After completing a degree in architecture from University College London in 1992, under renowned visionary architect Peter Cook, James took up his first job as an architect at the firm of prestigious Japanese architect Itsuko Hasegawa in Tokyo in 1994. Following this foray, James moved back to Hong Kong in 1997 to take up a position as the Director of Gensler International, one of the largest design firms in the world, and to focus on technology projects.

A defining moment in James’ architectural career occurred in 2000 when he was invited to design of both architecture and technology of the Dickson Cyber Express Shopping Mall – the world’s first “Bricks & Clicks” retail complex in Hong Kong. This led to James coining the term “Cybertecture”, to symbolize a new kind of design which merges technology & architecture as a future design that brings people “Live The Future” .

8 April 2010: Beyond our Future: Designing through Cybertecture:

"In the evolutionary journey of mankind, our impulse to design, shape and building our world has been achieved through the acquisition of newer and newer tools that have kept pace with mankind's every active imagination. These tools, including the very important computer, has allowed man's mind to travel to new dimensions that range in scale from the nano to the galactic, from the detailed to the expansive, from the impossible to the possible, from the real to the virtual and back, from the work of the hand, to the work of machines and then to the work of the mind. This talk looks at the possibilities of the now and future, through the work of James Law Cybertecture International as well as other organisations and companies through the use of machines and computers to see into and build the future."
James Law

 


Larry Sass
Larry Sass
Director - A/Prof. Digital Design Fabrication Group, MIT

He is an Assistant Professor in the Department of Architecture at MIT, where he conducts advanced research and teaching in the field of Digital Fabrication. He began his studies in the early 1990s, working with hyper-realistic rendering and animation programs for design exploration. Today research questions are based on the use of digital fabrication equipment and software to reason through design problems.
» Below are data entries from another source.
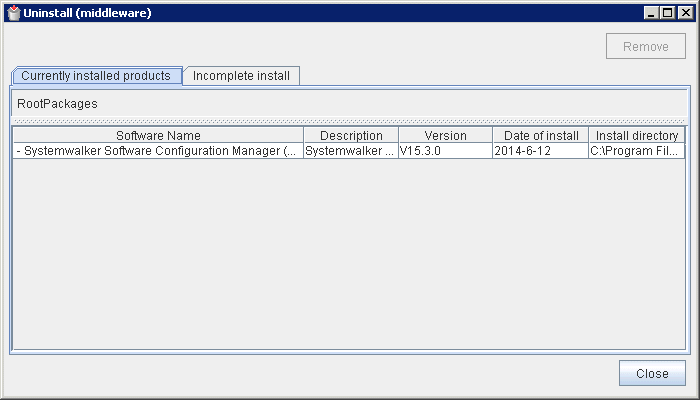The width and height of the screenshot is (700, 400).
Task: Switch to Currently installed products tab
Action: (x=96, y=76)
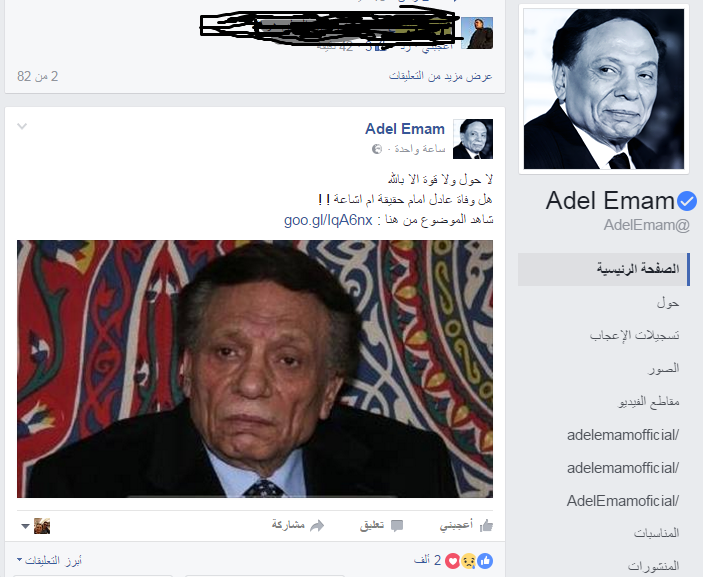703x577 pixels.
Task: Open the goo.gl/IqA6nx link in the post
Action: [328, 220]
His ongoing research demonstrates that buildings can be designed and constructed in paperless environments - using CAD/CAM for fabrication. Current research projects are focused on the advancement of design tools for fabrication laboratories. His long-term goals are to develop design and fabrication tools that better mediate the relationships between - and engender ongoing communications with - designers, the physical and virtual models they produce, and the actual physical buildings that get constructed and need to be maintained.

Before going into academia, Professor Sass worked for several large architectural practices in Boston and New York between 1990 and 2001. He received his B. Arch. from Pratt Institute, and his M.S. Arch. and Ph.D. degrees from MIT. Professor Sass teaches four overly subscribed courses on digital fabrication at MIT, and serves as the Director of Digital Design and Fabrication Group within the School of Architecture.

9 April 2010: The Next Revolution: Digital Building Kits:

"Novice designers are gaining increased access to CAD tools for design computing and digital fabrication that were once exclusively used by expert designers. As evidenced by the rise in manufacturing incubation facilities novice can prototype their ideas in ways similar to expert designers. Also available for novice designers are online rendering consultants, online manufacturing and online ecommerce as a way to distribute and sell products. Discussed here are the reasons for this emergence, complications when using design and digital fabrication as a standard mode of production and new focus for experts."